Stored items:

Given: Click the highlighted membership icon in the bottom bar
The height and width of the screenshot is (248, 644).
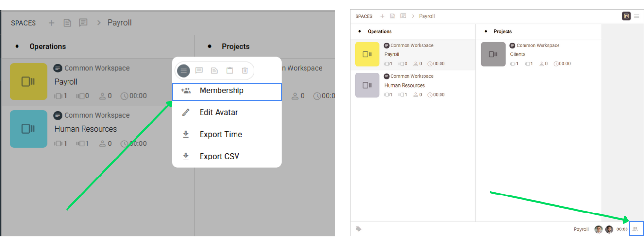Looking at the screenshot, I should point(635,229).
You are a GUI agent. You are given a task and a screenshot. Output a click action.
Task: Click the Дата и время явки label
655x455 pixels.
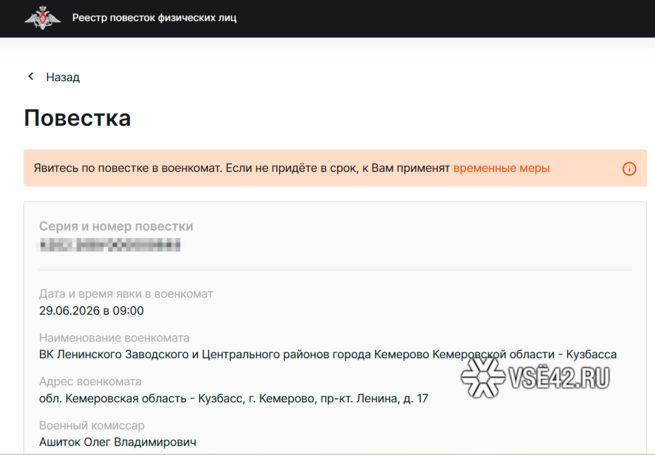click(x=126, y=294)
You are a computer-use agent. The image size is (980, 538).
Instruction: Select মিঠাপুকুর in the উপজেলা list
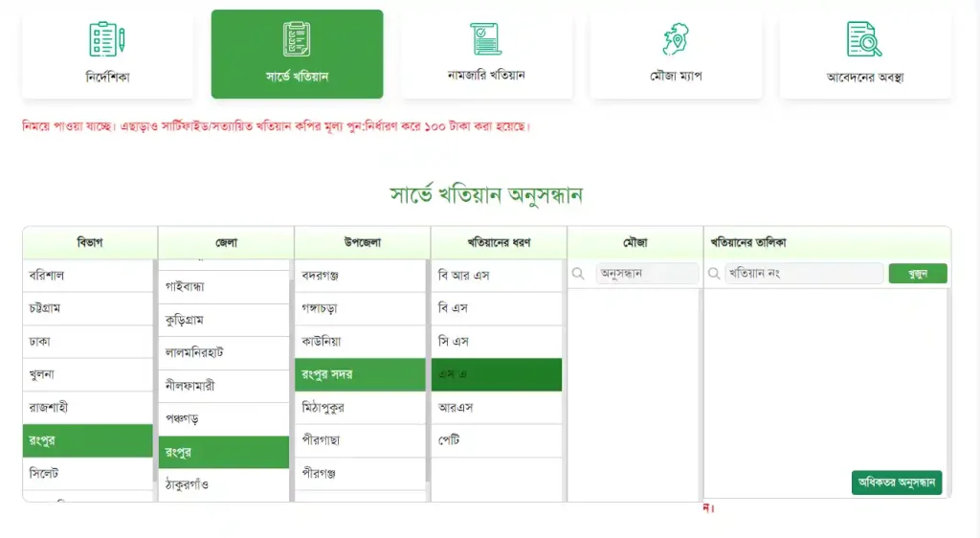[x=360, y=408]
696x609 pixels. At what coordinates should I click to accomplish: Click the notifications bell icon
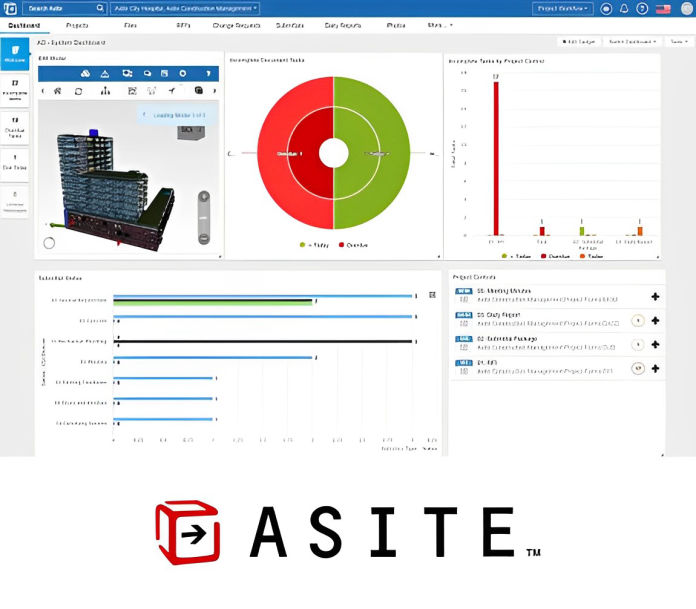click(623, 9)
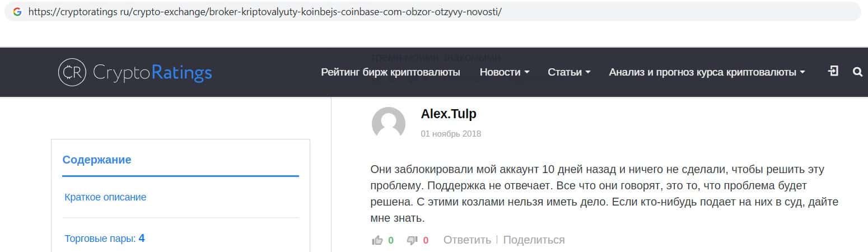Click Alex.Tulp's gray avatar image
This screenshot has height=252, width=868.
pos(388,123)
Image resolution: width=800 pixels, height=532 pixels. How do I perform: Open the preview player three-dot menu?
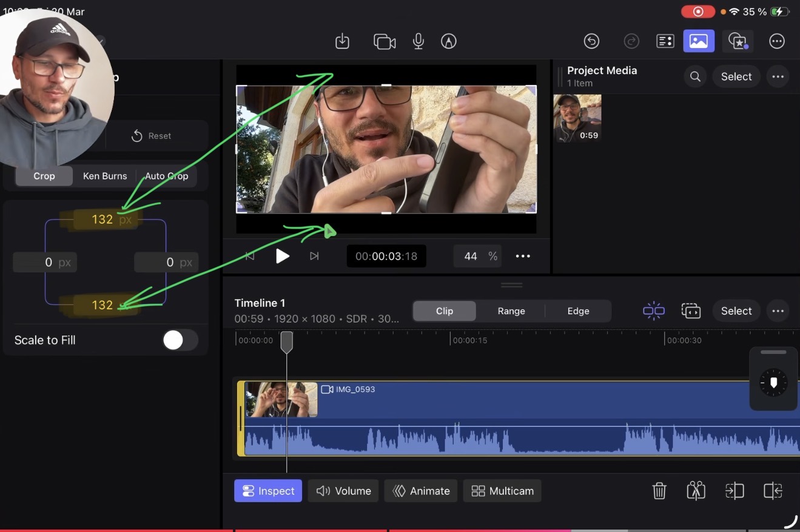click(x=523, y=256)
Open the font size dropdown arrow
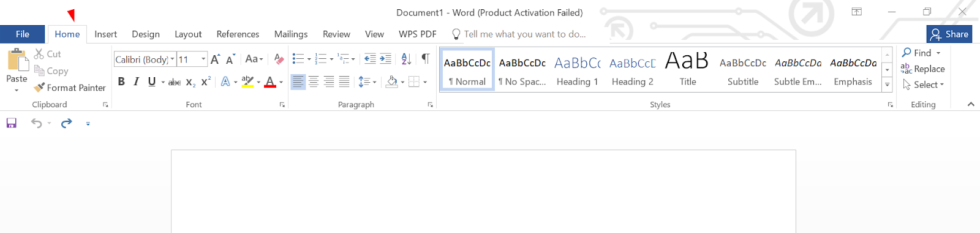Image resolution: width=980 pixels, height=233 pixels. (x=203, y=59)
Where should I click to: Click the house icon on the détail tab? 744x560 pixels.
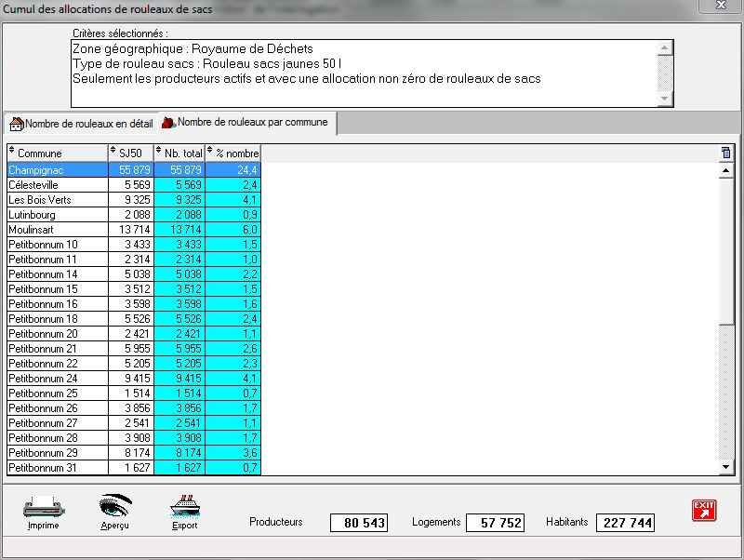click(x=16, y=123)
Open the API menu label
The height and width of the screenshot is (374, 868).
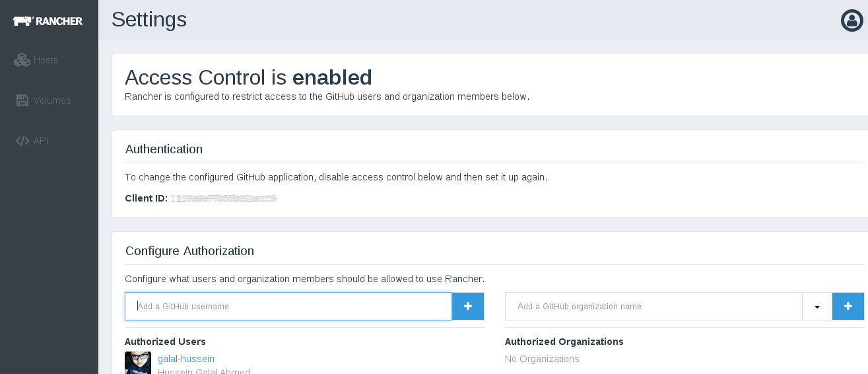coord(41,141)
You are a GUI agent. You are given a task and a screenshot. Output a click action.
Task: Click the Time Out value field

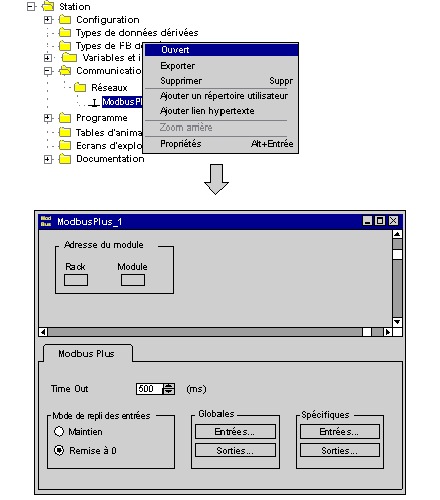[149, 389]
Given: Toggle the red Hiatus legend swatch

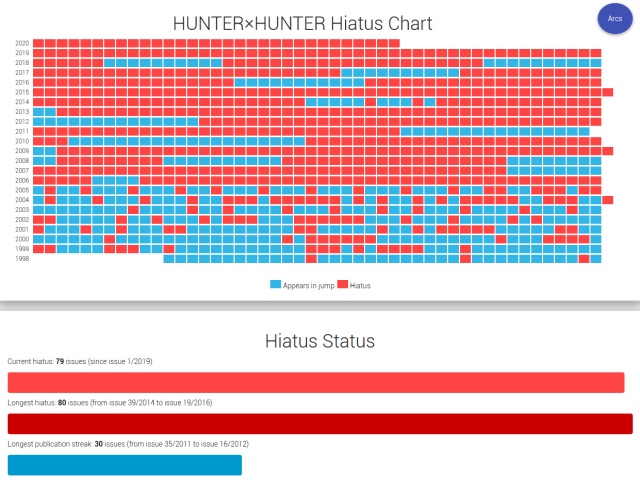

▶ [Work instructions]: Pick every line of the data that includes the string "label".

▶ [Completed exercise]:
Task: Click the Дата и время явки label
Open the API menu label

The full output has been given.